На шоссе творилось что-то невообразимое. Двигались танки, грузовики, артиллерийские орудия, повозки. Танки ревели, оглушали лязгом гусениц, водители грузовиков яростно сигналили, возницы повозок орали, каждый старался обогнать другого, колеса сцеплялись, и движение приостанавливалось. По обе стороны шоссе шла пехота, а далее, прямо по полям, подгоняя лошадей, гнали кавалеристы шли пулеметные роты на легких повозках. То и дело машины с офицерами штаба хриплыми сигналами требовали, чтобы им освободили путь. Но никто не обращал на них внимания. В конечном счете находившиеся в этих машинах вынуждены были смиряться и ждать, пока неразбериха на шоссе не сменится хоть каким-нибудь порядком. Неподвижные, словно статуи, с покрасневшими глазами, небритые, штабные офицеры отупело смотрели прямо вперед, будто не замечая, что творится вокруг них.

Нягу, я и остатки взвода поспешно шагали вдоль шоссе. Нас догоняли то кавалеристы, то артиллерийские или минометные упряжки, гнавшие прямо по полю. Мы оторвались от своей роты и от других рот нашего полка. Впрочем, царил такой хаос, что редко можно было увидеть маршировавшие в каком-то порядке группы численностью больше взвода.

Так мы шли до вечера. Солнце клонилось к закату, когда мы достигли развилки. Отсюда шоссе поворачивало влево, а вправо вела разбитая проселочная дорога.

Там, на этом перекрестке, двое штабных офицеров хмуро смотрели из машины на текущий по шоссе поток. Младший лейтенант и старшина охрипшими голосами кричали по очереди:

— Части четвертой армии — направо! Слышали? Части четвертой армии — направо!

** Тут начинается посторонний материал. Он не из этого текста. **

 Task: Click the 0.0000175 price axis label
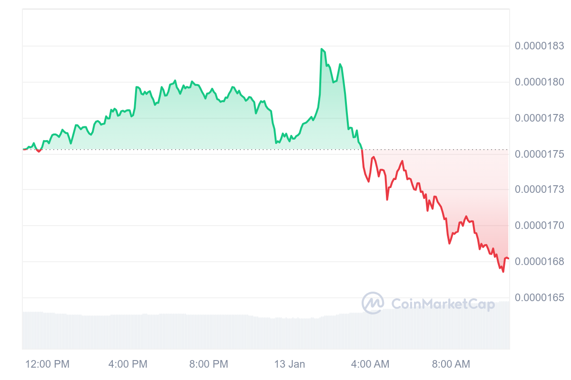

Из-за этого приказа на шоссе опять образовался затор. Те, кто не расслышал команду и проехал дальше, возвращались теперь и поворачивали вправо, а другие, уже ушедшие вправо, пытались пробиться назад, на шоссе.

Дорога, по которой двинулся я со своим взводом и по которой должны были отступать части 6-й армии, поднималась к дальнему лесу.

Было сыро и грязно. По-видимому, несколько дней шел дождь, дорога становилась все грязнее. Она была разбита гусеницами прошедших ранее танков и колесами тяжелых артиллерийских орудий. Колонна ползла, как улитка. Если застревала какая-нибудь машина, все бросались вытаскивать ее, иначе нельзя было проехать. Возницы, шоферы, артиллеристы, покрытые грязью, вспотевшие, с искаженными лицами, кричали, ссорились, проклинали все на свете.